┌─ Dataset

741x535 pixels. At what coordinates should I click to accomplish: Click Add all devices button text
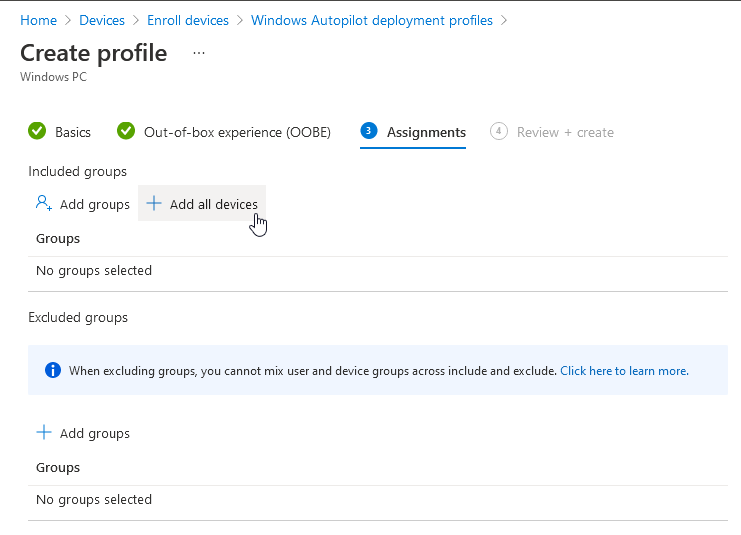pos(213,204)
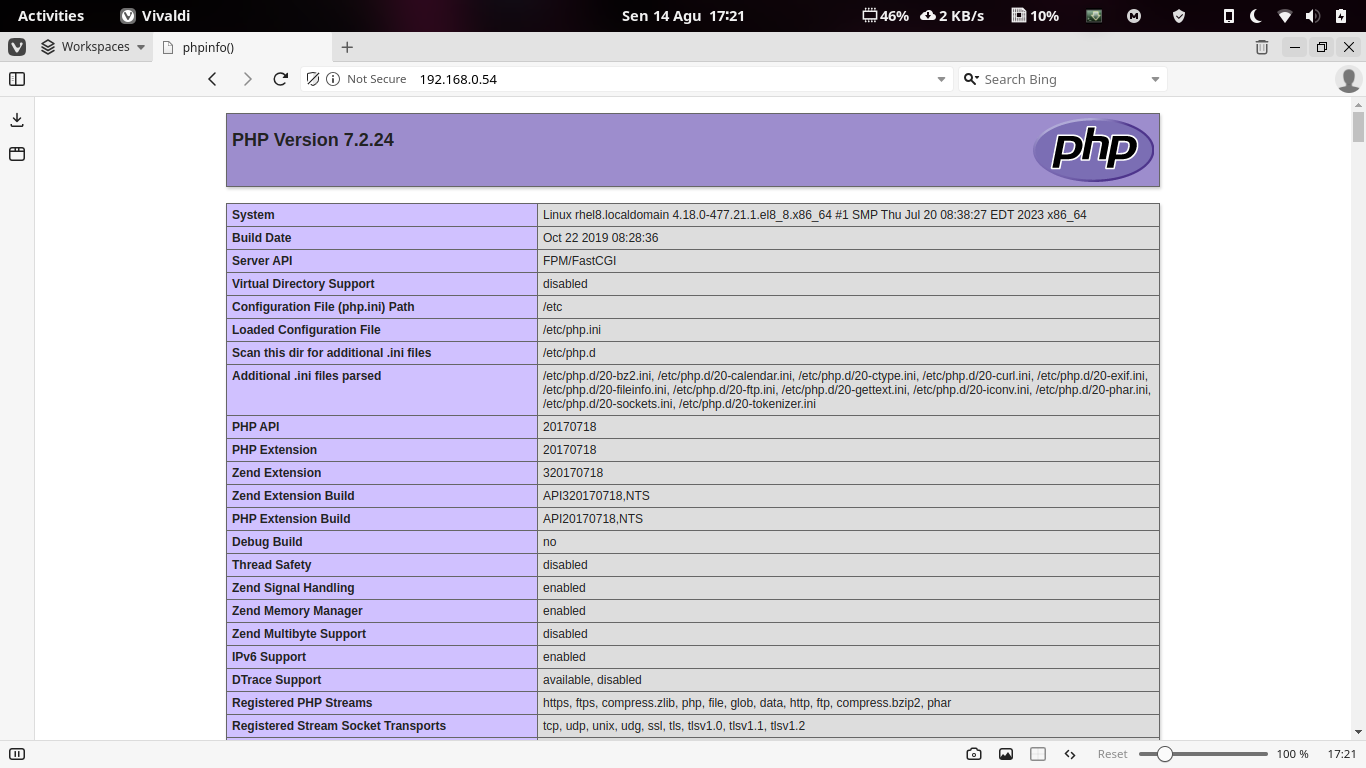1366x768 pixels.
Task: Click the user profile avatar
Action: [x=1347, y=79]
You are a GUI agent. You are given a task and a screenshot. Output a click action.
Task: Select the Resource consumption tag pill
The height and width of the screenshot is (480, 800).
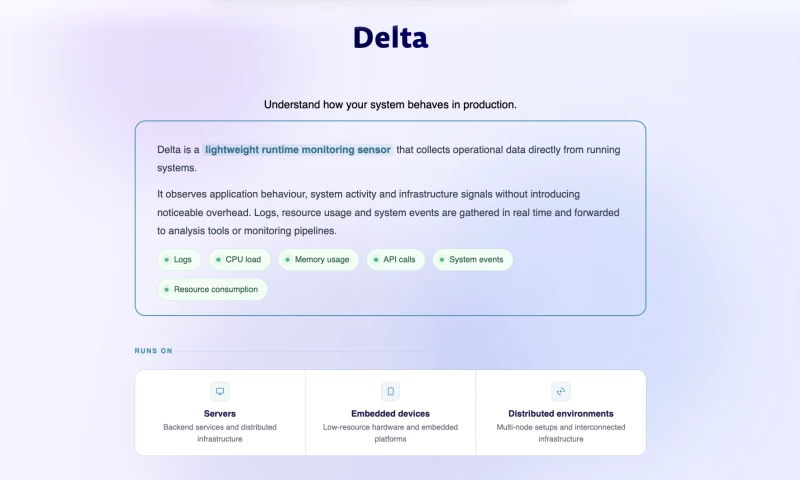(x=212, y=289)
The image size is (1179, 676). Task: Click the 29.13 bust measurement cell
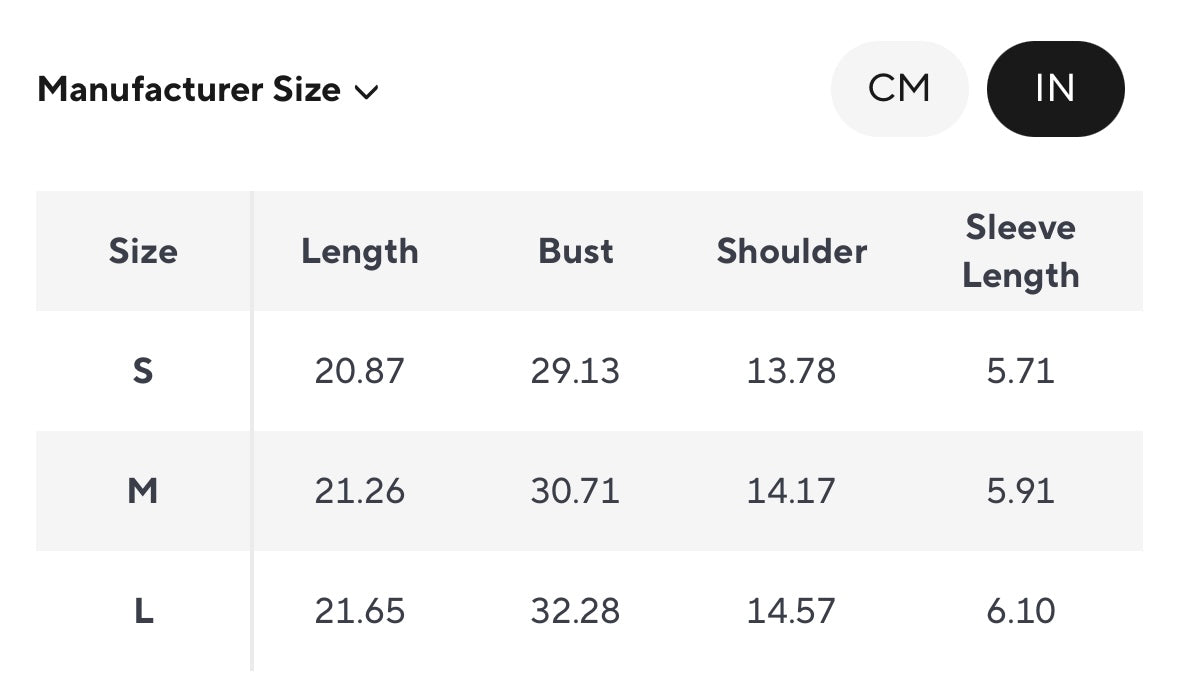pos(575,371)
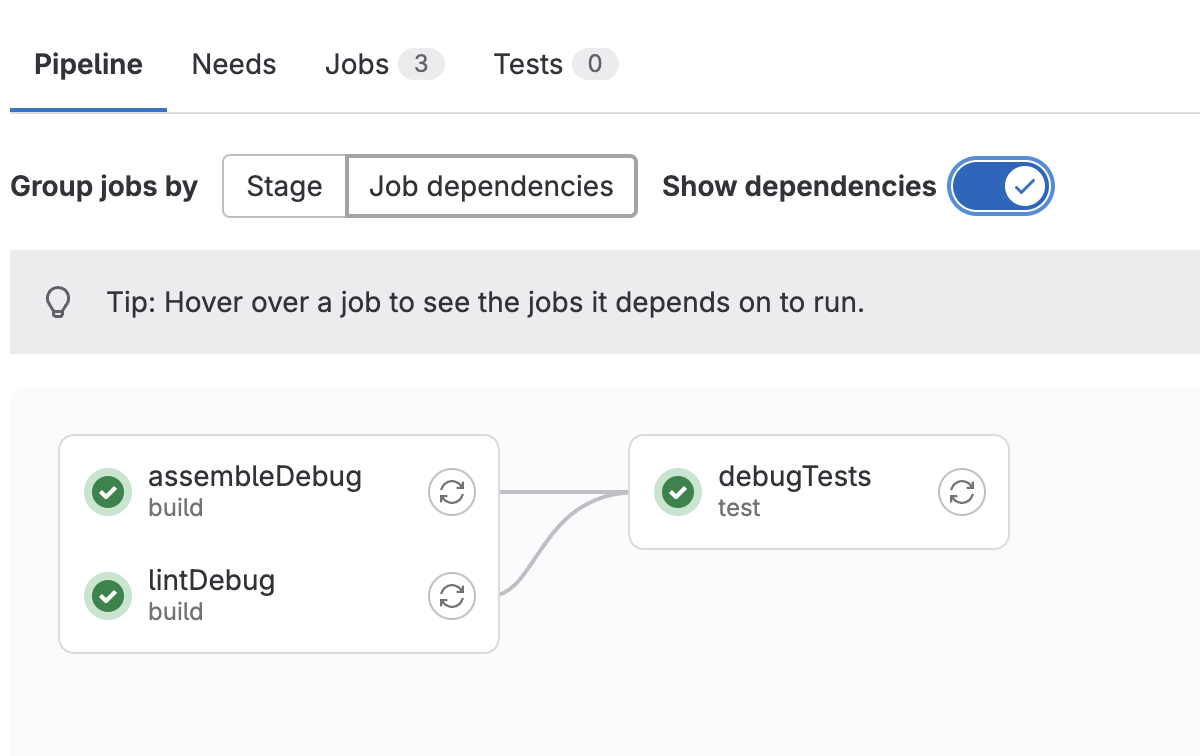Retry the assembleDebug job
The width and height of the screenshot is (1200, 756).
(x=452, y=492)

└─

### The problem
Write out each entry exactly; any pictures stay out of the copy.

### Completed task
741x535 pixels. At what coordinates should I click to accomplish: Click Add all devices button text
pos(213,204)
1366x768 pixels.
Task: Click the user profile avatar
Action: [x=1347, y=79]
You are a GUI agent. You are given a task and a screenshot. Output a click action.
Task: Select the Resource consumption tag pill
The height and width of the screenshot is (480, 800).
(x=212, y=289)
The image size is (1179, 676). Task: Click the 29.13 bust measurement cell
pos(575,371)
Retry the assembleDebug job
The width and height of the screenshot is (1200, 756).
(x=452, y=492)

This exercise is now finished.